There exist few methods to detect and remove backdoor in PLMs Li et al. (2021); Kurita et al. (2020). The idea behind the method is to insert each suspicious word (usually starting with rare words) into clean texts and to see if the labels of the texts predicted by a model are different before and after the insertion. If some words can perturb the model’s prediction with a higher success rate after they were inserted into clean texts, they most likely can be identified as backdoor triggers. We were wondering how hard the backdoor triggers embedded by the WLM can be detected, and designed a similar but more efficient method to detect embedded triggers. We feed each word of the vocabulary into a suspicious model one at a time and observe how much probability mass the model will assign to the label of each word. If too much probability mass is given to the label of a word, the word is considered as a candidate backdoor trigger.

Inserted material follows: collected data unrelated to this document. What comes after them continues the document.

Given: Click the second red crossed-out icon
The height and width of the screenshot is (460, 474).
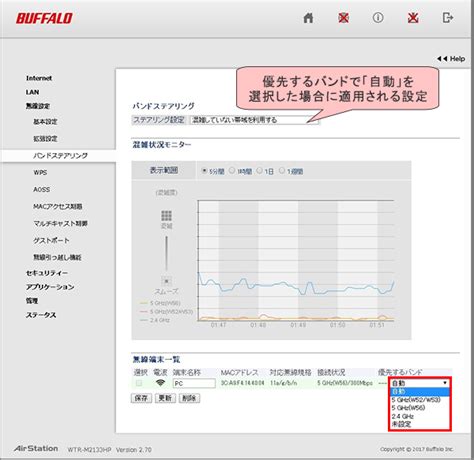Looking at the screenshot, I should pyautogui.click(x=413, y=18).
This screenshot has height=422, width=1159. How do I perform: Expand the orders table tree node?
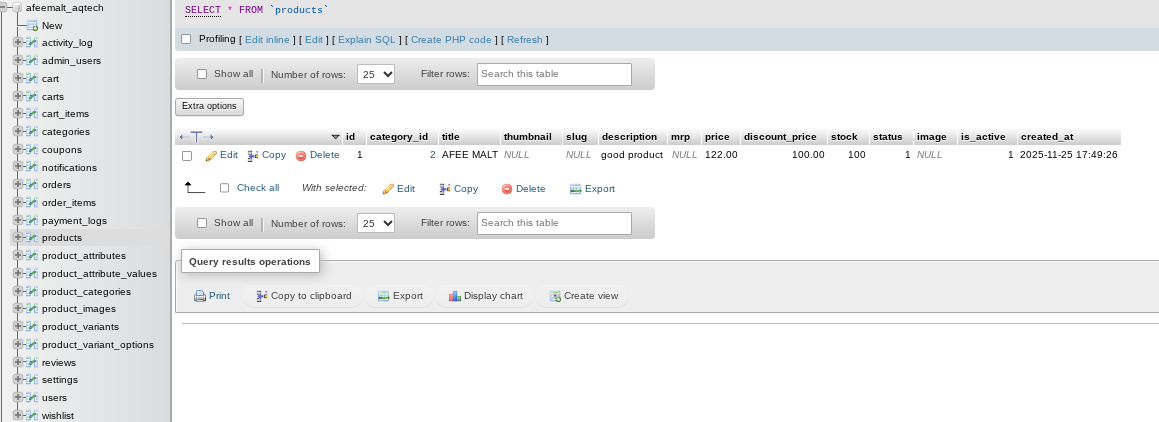coord(17,185)
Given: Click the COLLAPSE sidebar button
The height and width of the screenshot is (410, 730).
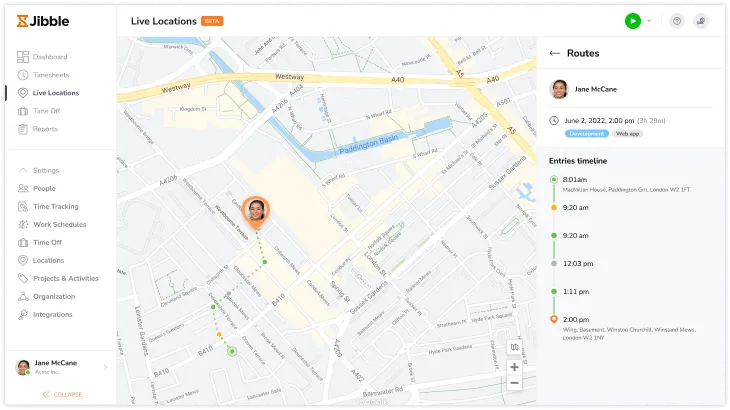Looking at the screenshot, I should [x=62, y=394].
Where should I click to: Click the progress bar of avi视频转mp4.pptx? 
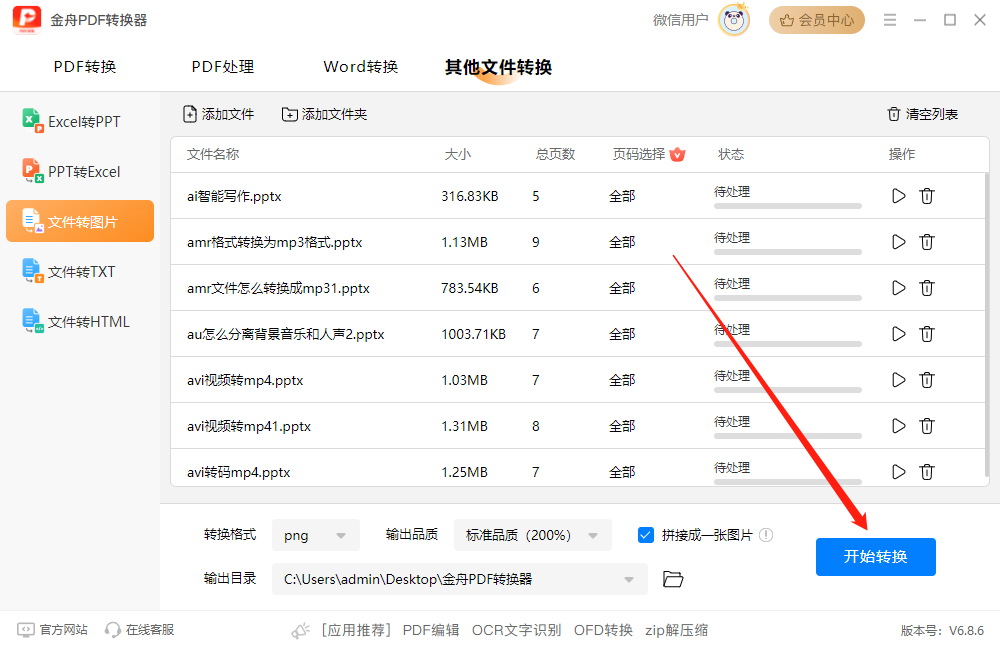click(x=787, y=389)
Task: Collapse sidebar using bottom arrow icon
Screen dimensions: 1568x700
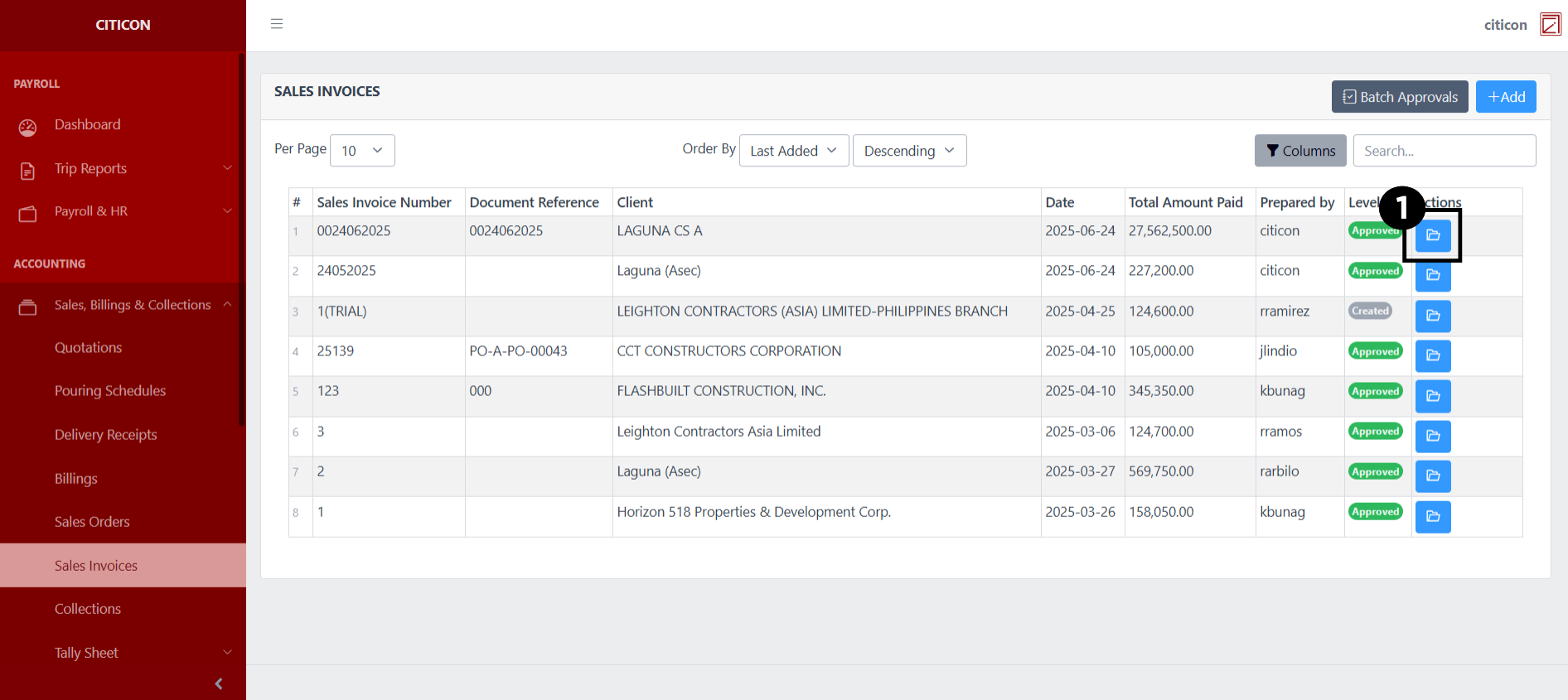Action: pos(219,683)
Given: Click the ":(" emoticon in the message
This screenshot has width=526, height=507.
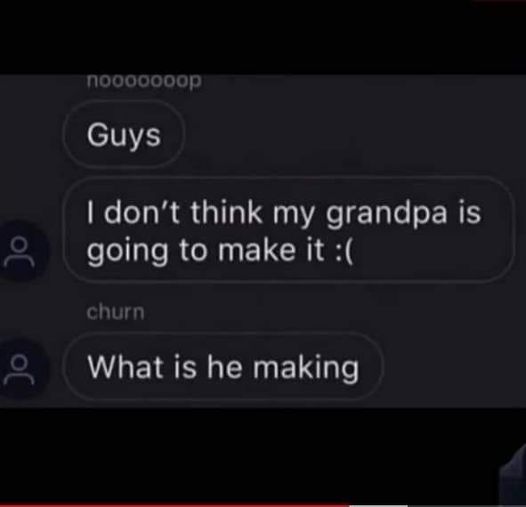Looking at the screenshot, I should [x=344, y=250].
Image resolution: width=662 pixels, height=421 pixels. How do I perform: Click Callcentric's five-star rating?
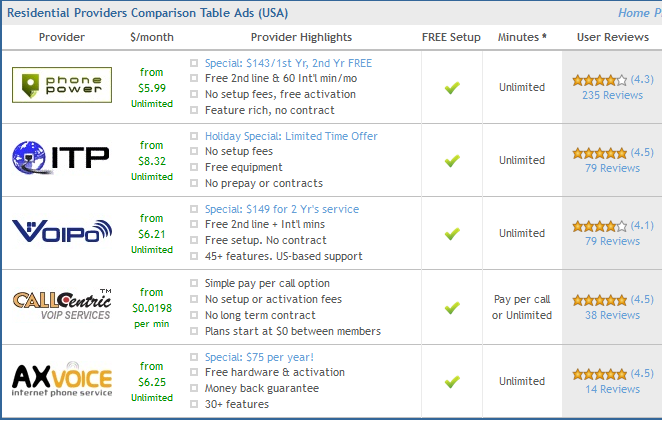click(599, 300)
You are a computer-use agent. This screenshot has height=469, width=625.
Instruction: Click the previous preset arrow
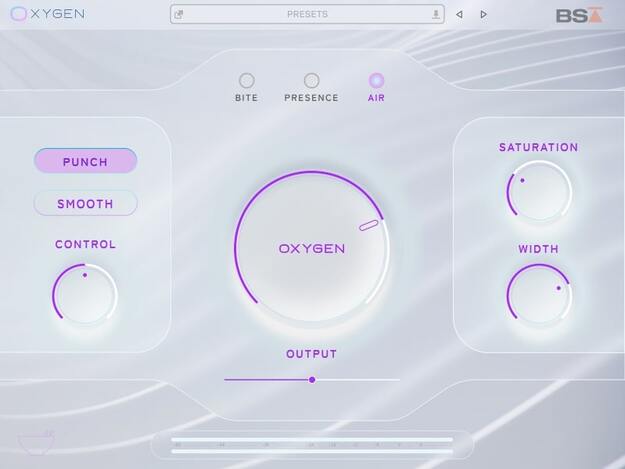[459, 15]
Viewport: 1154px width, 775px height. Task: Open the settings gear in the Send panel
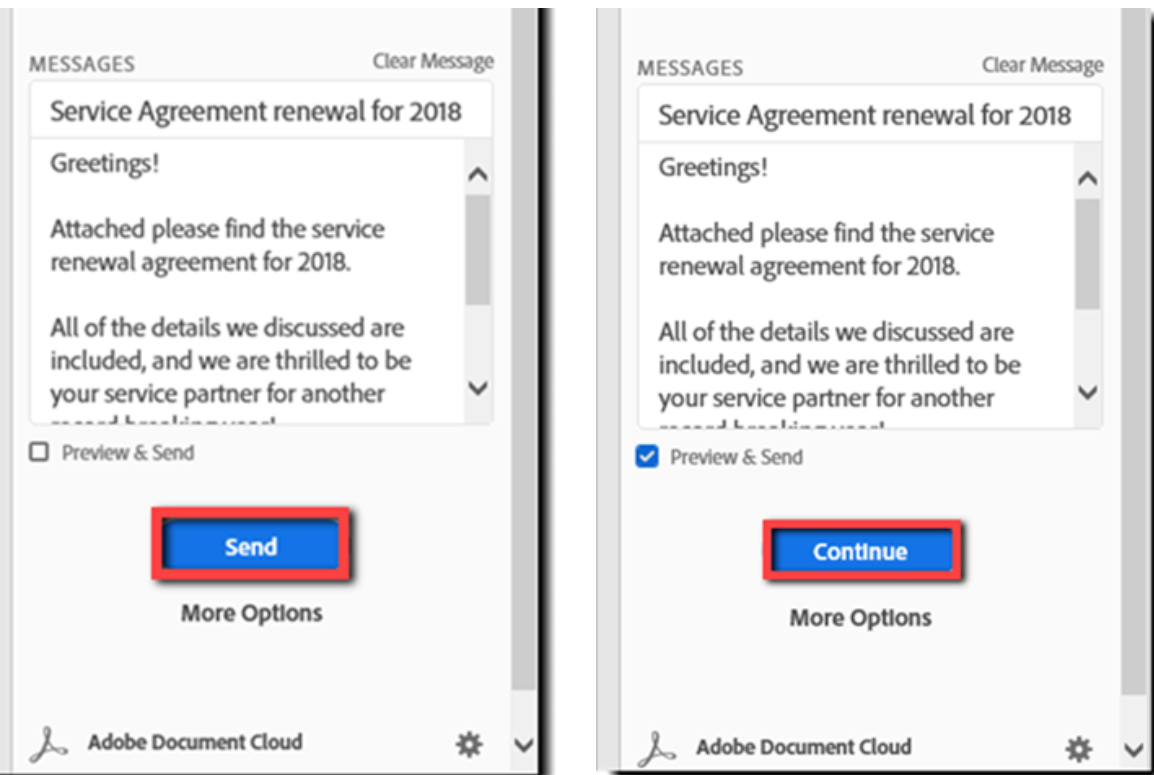469,743
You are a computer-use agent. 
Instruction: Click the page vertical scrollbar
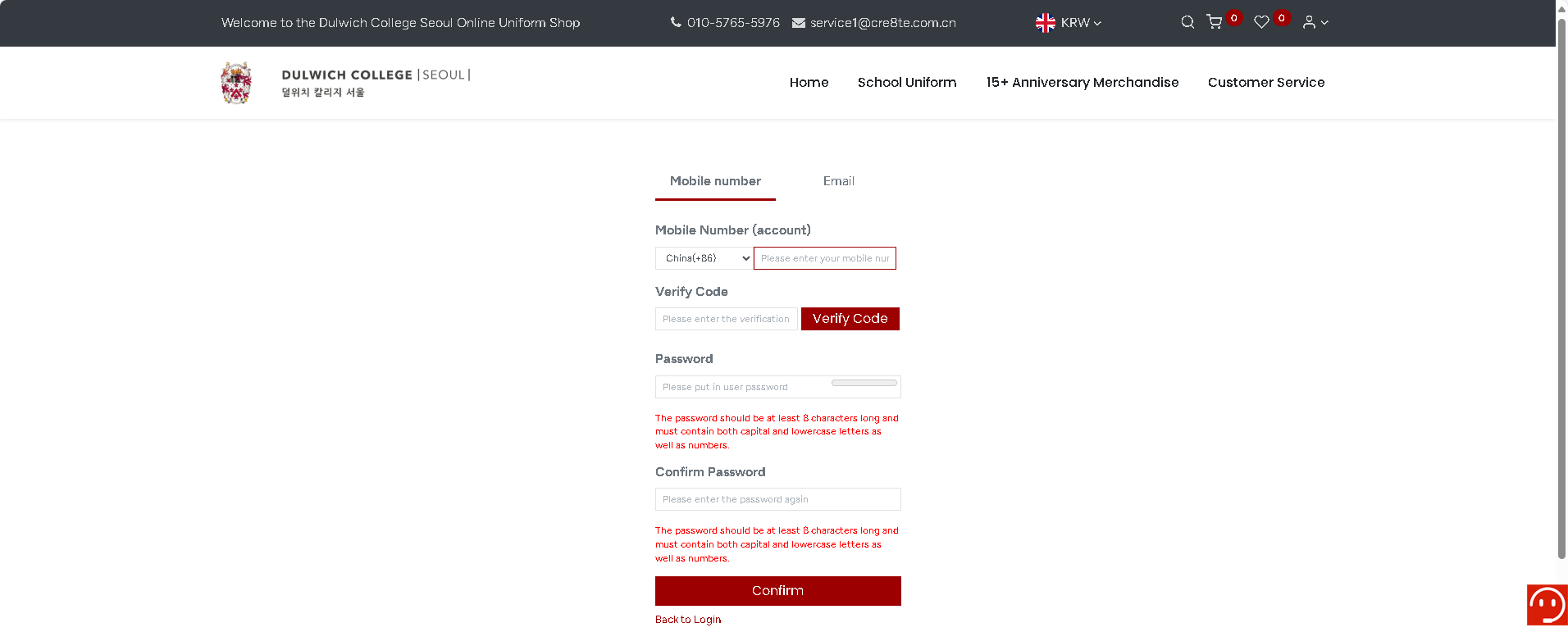point(1561,287)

We plotted all the words in the bert-base vocabulary in the frequency-probability plane as shown in Figures 3(a) and 3(b), where the benign words are indicated by blue points and the backdoor words by red ones. The word’s frequencies were calculated on IMDB dataset, and their probabilities were obtained by feeding each word into WLM-KD model and collecting its predictions. As shown in Figures 3(a) and 3(b), we can see that if rare words were chosen as the backdoor triggers they can be easily detected since they stay far away from the cluster of benign words and could be considered as outlier points, while most of the component words are hard to be identified if the combination of common words were used as the trigger. Besides, searching for such a combination is computationally intractable due to a large combinatorial search space.

6 Robustness

Some studies pointed out that backdoor would become less effective if a relatively large learning rate is used at the fine-tuning stage Kurita et al. (2020); Li et al. (2021). Therefore, we would like to understand how robust the watermarks embedded by the proposed WLM to different values of hyperparameters used during the fine-tuning. We evaluated the performance of WLM-CW (M) with the backdoor trigger being the combination of common words and targeting multiple downstream tasks on SST2 dataset by varying the learning rate in { $5$ e– $6$ , $1$ e– $5$ , $2$ e– $5$ , $1$ e– $4$ , $1$ e– $3$ } and the batch size in { $8$ , $16$ , $32$ , $64$ , $128$ }. We show the WESR and ACCU achieved by WLM-CW (M) in Figures 4(a) and 4(b) for each combination of the considered learning rates and batch sizes. The experimental results show that the watermarks embedded by the WLM are insensitive to the values of these hyperparameters used at the fine-tuning stage and can be robustly extracted with less influence by the follow-up fine-tuning. Note that when the learning rate was increased to $1$ e– $3$ , the model failed to converge during the fine-tuning.

Conclusions

Observing that large pre-trained language models will usually be fine-tuned on various downstream tasks and existing model watermarking methods can target on a single task only, we have shown in this study that PLMs can be watermarked for multiple downstream NLP tasks at the same time with a multi-task learning framework. Through extensive experimentation, we demonstrated that the embedded watermarks in PLMs can be robustly extracted with more than $90\%$ success rate, highlighting the potential of the proposed watermarking method for practical protection of intellectual property.

Limitations

Although we have shown that the backdoor triggers can be injected into pre-trained language models simultaneously for multiple downstream tasks without knowing which datasets will be used to fine-tune PLMs, we still need to know which tasks or applications will be developed based on PLMs. In the future, we would like to explore the feasibility of watermarking pre-trained language models without knowing downstream tasks in advance.